* _SOURCE DATA_:
# # # # # # #
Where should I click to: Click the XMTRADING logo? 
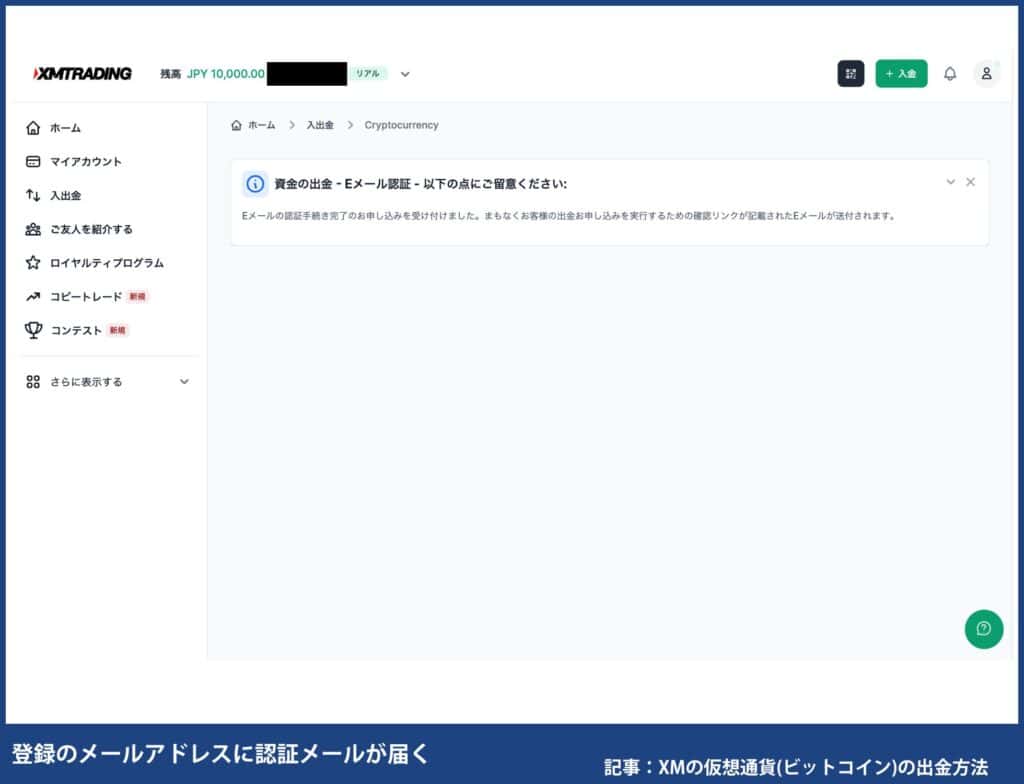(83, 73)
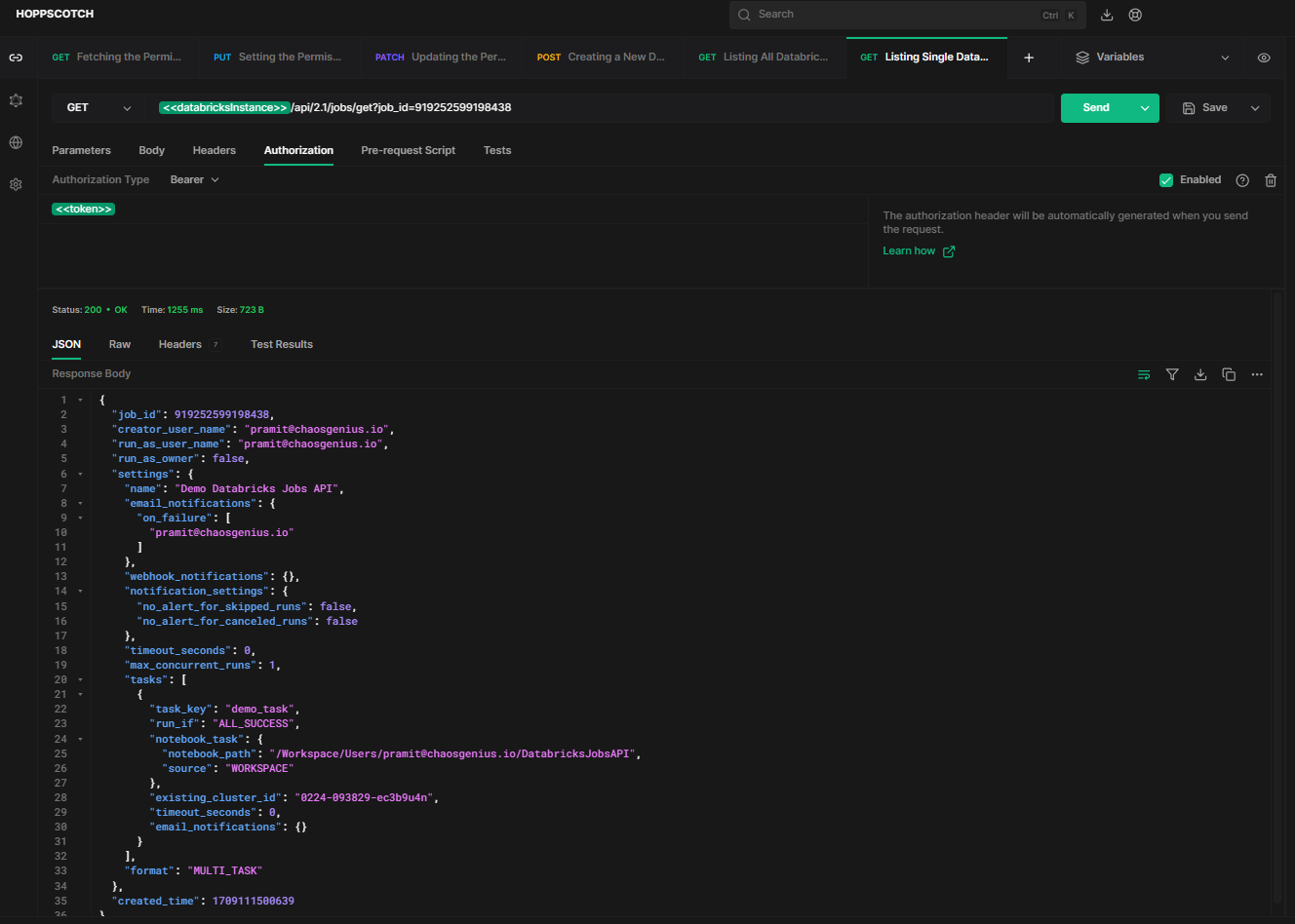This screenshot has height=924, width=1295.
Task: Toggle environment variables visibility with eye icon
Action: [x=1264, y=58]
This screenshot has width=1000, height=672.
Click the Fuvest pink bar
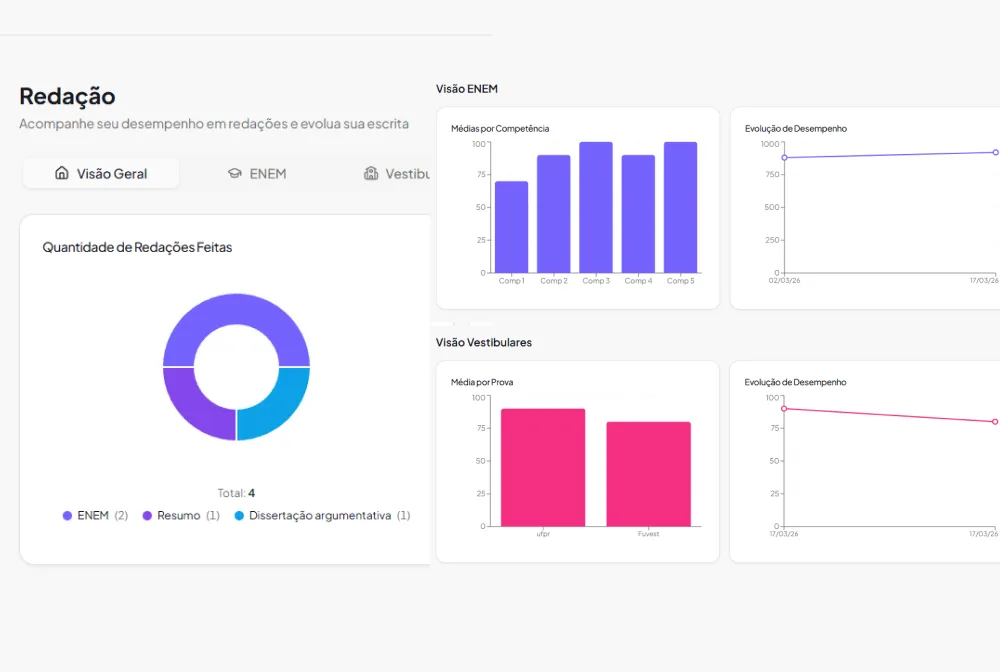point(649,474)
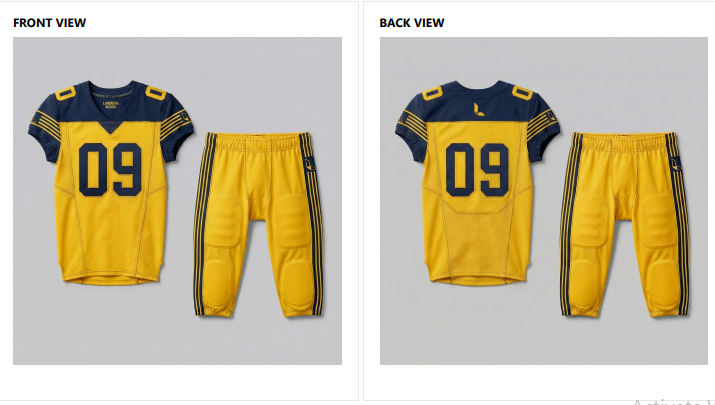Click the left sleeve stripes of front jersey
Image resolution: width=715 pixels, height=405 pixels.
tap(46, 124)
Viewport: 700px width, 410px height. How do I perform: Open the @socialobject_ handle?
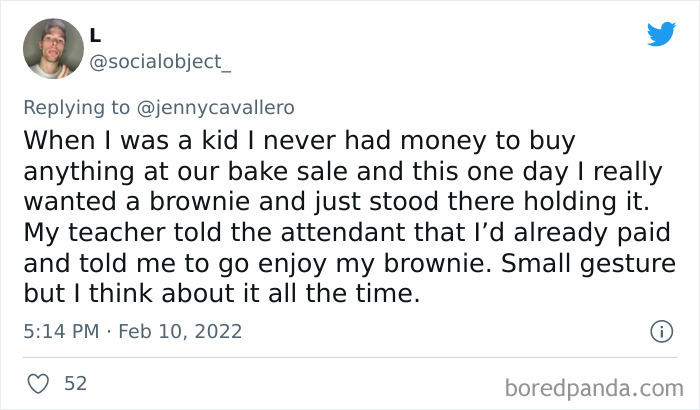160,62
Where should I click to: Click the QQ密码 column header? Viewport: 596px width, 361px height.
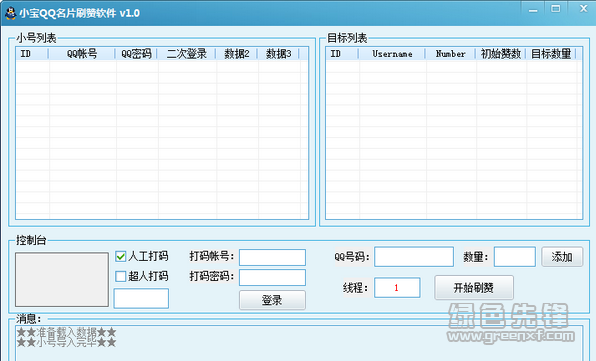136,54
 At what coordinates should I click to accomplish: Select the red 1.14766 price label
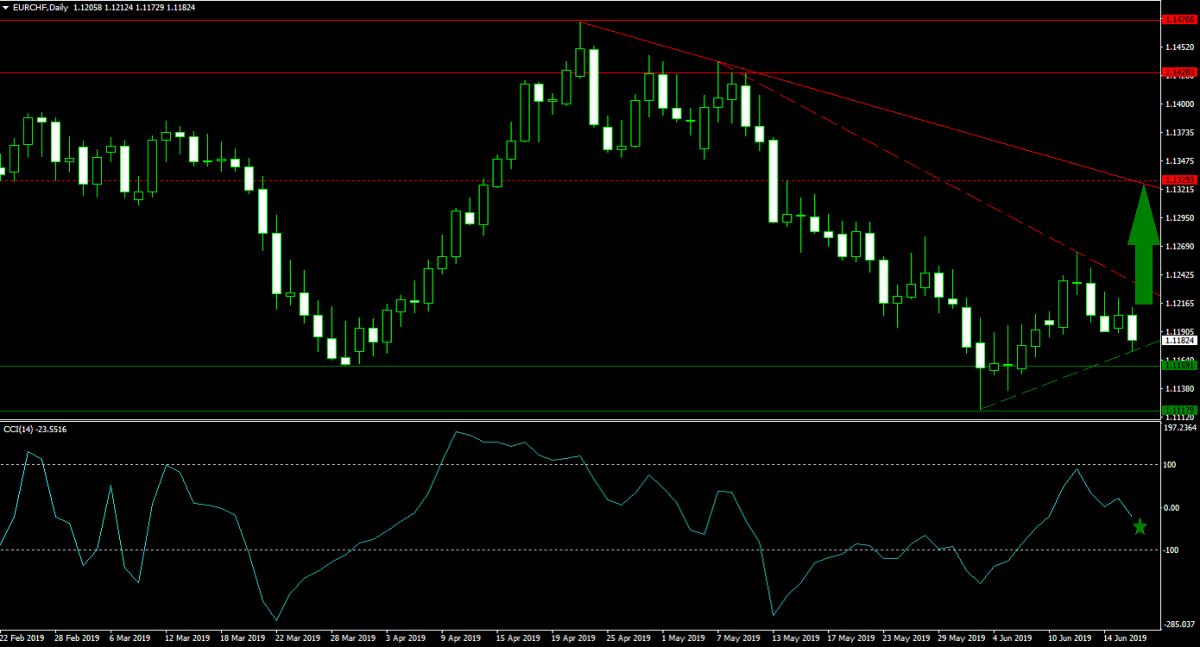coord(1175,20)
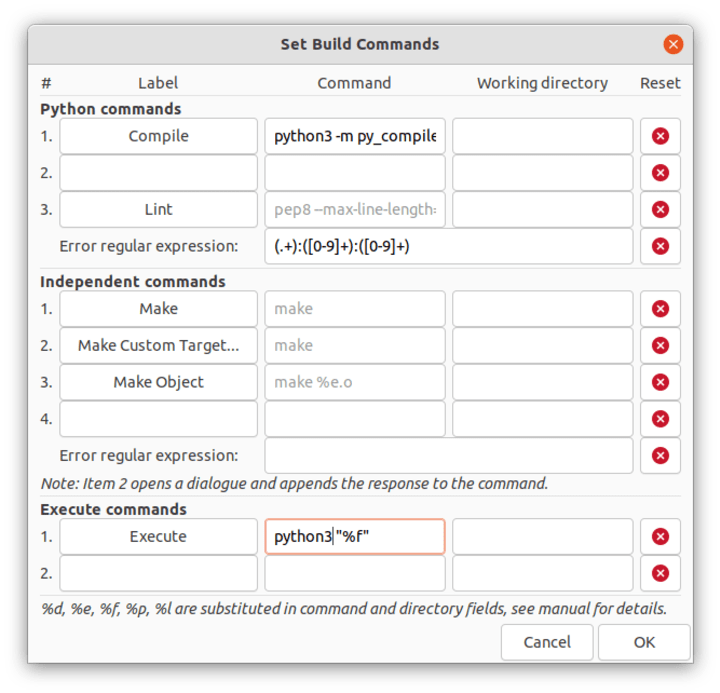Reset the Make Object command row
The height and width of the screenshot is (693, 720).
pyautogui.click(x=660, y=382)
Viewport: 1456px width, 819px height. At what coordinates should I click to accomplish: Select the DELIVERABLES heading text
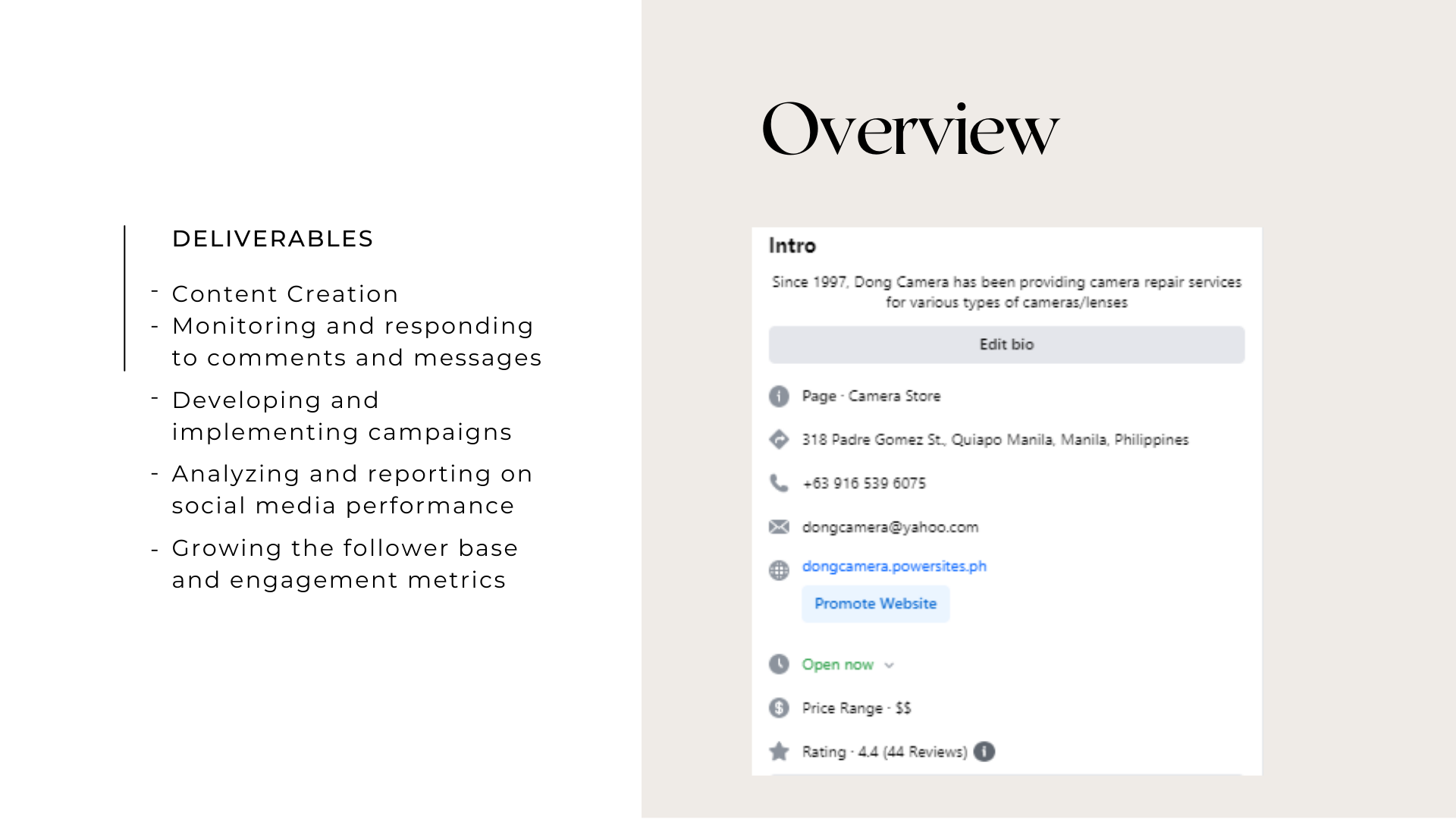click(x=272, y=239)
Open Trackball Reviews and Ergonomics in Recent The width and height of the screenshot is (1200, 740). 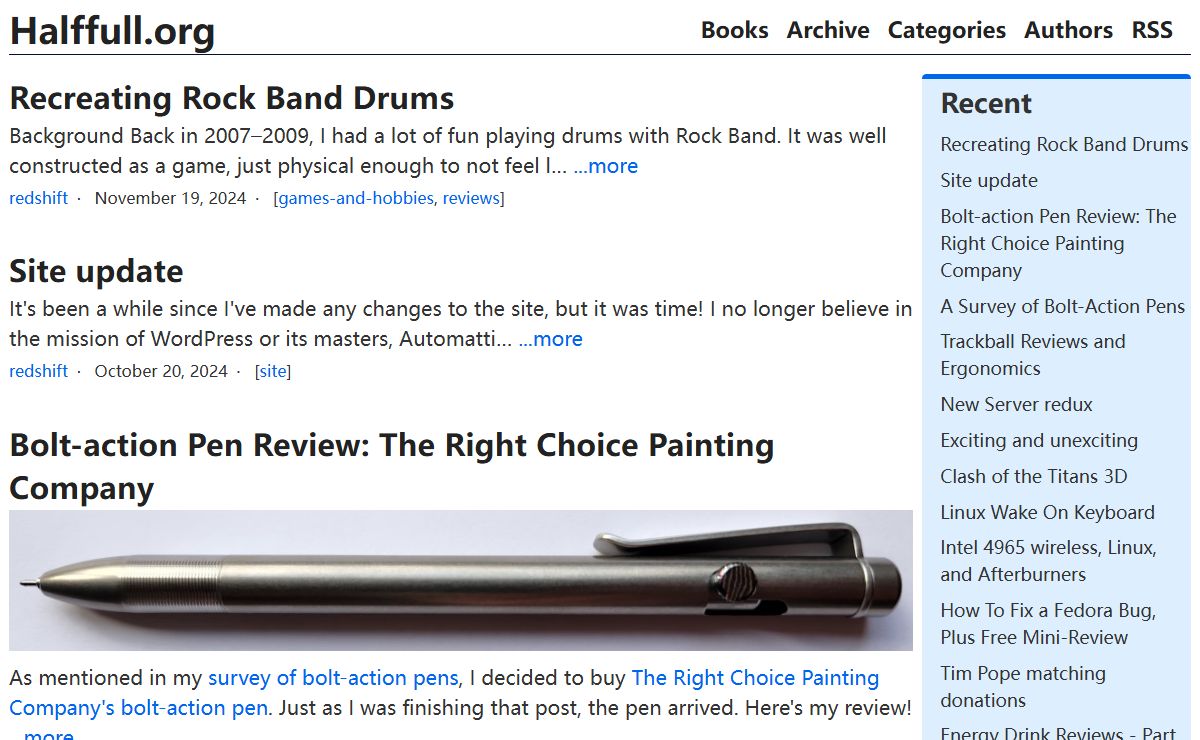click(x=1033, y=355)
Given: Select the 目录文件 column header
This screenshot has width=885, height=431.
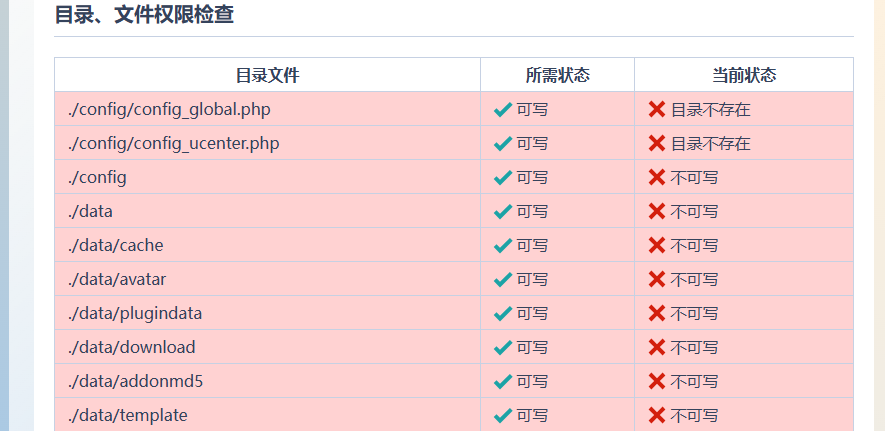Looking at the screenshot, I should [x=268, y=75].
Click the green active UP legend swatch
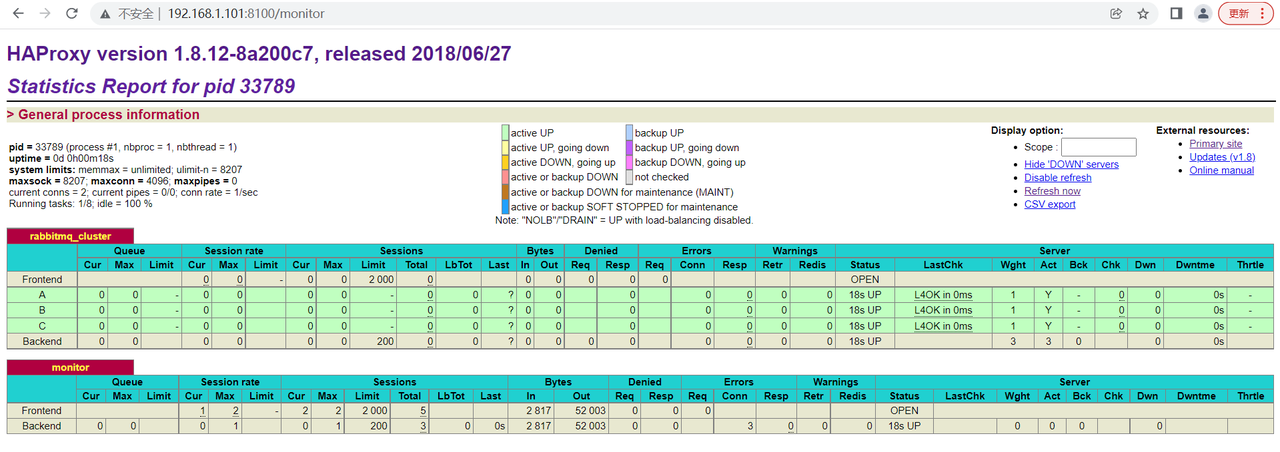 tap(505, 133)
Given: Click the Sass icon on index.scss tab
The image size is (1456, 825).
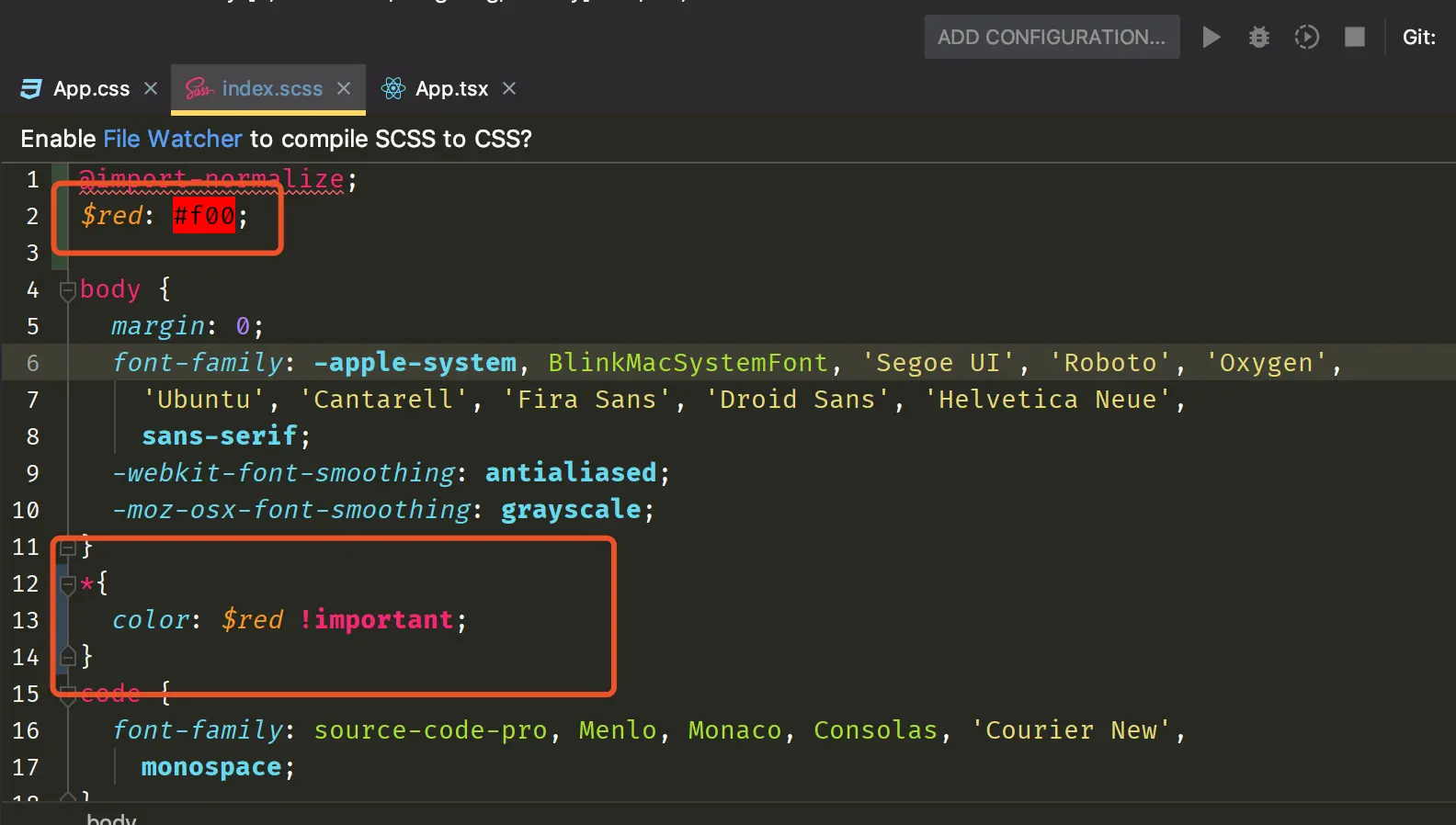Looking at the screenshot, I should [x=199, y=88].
# # # # # # #
* _INSTRUCTIONS TO FOLLOW_:
Read the entries and pick out all lines that include the word "Given".

* _TASK ANSWER_:
Given: Select the 目录文件 column header
Given: Click the Sass icon on index.scss tab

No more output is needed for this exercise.